After taking office, Letsatsi-Duba said that her major priority would be a "clean-up" of the State Security Agency, including a skills audit and investigations into alleged financial mismanagement. In addition, in June, Ramaphosa appointed a high-level review panel, chaired by Sydney Mufamadi, to assess the agency's mandate, capacity, and integrity. The review found that the agency had been subject to extensive dysfunction and political abuse.

==== Spying allegations ====
In May 2019, the Sunday Independent published a front-page exposé that alleged that Letsatsi-Duba had lived a "double life" as a spy for the State Security Agency. According to anonymous sources of journalists Piet Rampedi and Mzilikazi wa Afrika, Letsatsi-Duba had been an asset of the agency between 2005 and March 2017, when former State Security Minister David Mahlobo allegedly terminated her contract. In this account, she had earned millions of rands for spying on other ANC politicians; among other things, she had "infiltrated" the ANC's 2007 national conference. In conducting these activities, she had apparently relied on her directorships in several companies, notably a Polokwane-based security company called Motse Pele, which the report claimed was a front company. The article also claimed that Letsatsi-Duba had fired Arthur Fraser as head of the State Security Agency partly because he had refused to pay her money that she claimed the agency owed her. In response, Letsatsi-Duba's ministry released a terse statement stating "categorically... that Minister Letsatsi-Duba has never been a source or agent of the SSA."

==== Succession ====
Pursuant to the May 2019 general election, Letsatsi-Duba was re-elected to the National Assembly but was excluded from Ramaphosa's second-term cabinet. Ayanda Dlodlo replaced her as Minister of State Security. Several days after the cabinet announcement, on 5 June 2019, Letsatsi-Duba resigned from her parliamentary seat.

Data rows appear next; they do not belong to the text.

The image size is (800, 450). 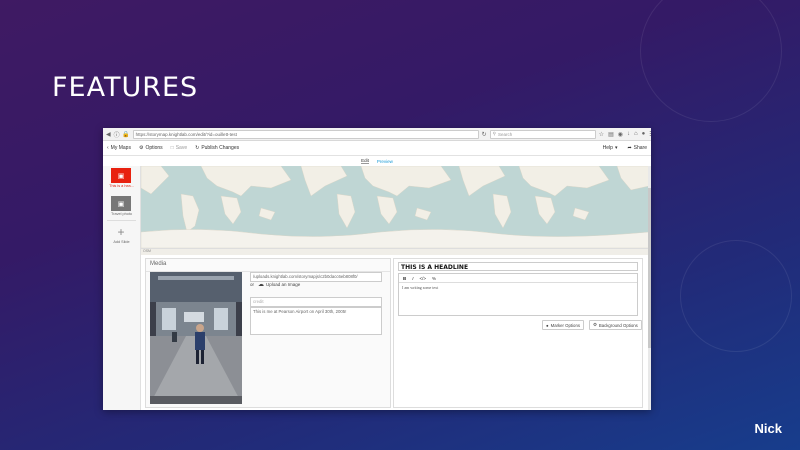 I want to click on sidebar-divider, so click(x=122, y=220).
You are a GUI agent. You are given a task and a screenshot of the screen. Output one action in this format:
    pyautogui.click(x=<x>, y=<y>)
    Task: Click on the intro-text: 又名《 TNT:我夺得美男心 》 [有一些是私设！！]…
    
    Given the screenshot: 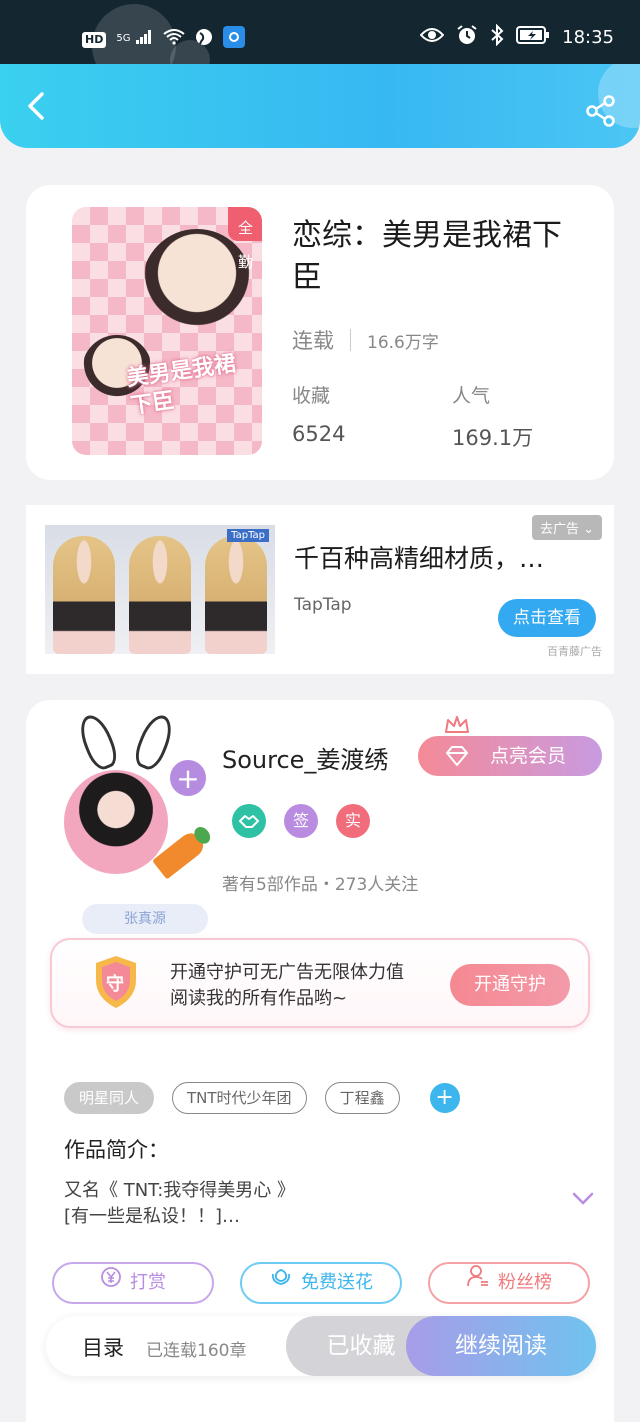 What is the action you would take?
    pyautogui.click(x=180, y=1204)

== Ambassador to Turkey: 2021–present ==
Letsatsi-Duba subsequently underwent diplomatic training as Ramaphosa's Ambassador-Designate to Turkey. In March 2020, the Sunday Times reported that her deployment was delayed because she had been denied the requisite security clearance due to undisclosed commercial and financial interests. However, she presented her credentials in Ankara, Turkey on 5 November 2021.

During her time in Ankara, at the ANC's 55th National Conference in December 2022, Letsatsi-Duba was re-elected to another five-year term as a member of the ANC National Executive Committee.

== Personal life ==
She was married to Mose Jacob Duba, a businessman from Polokwane who formerly served as a minister in the government of the Lebowa bantustan. He died of cancer in Johannesburg in August 2008.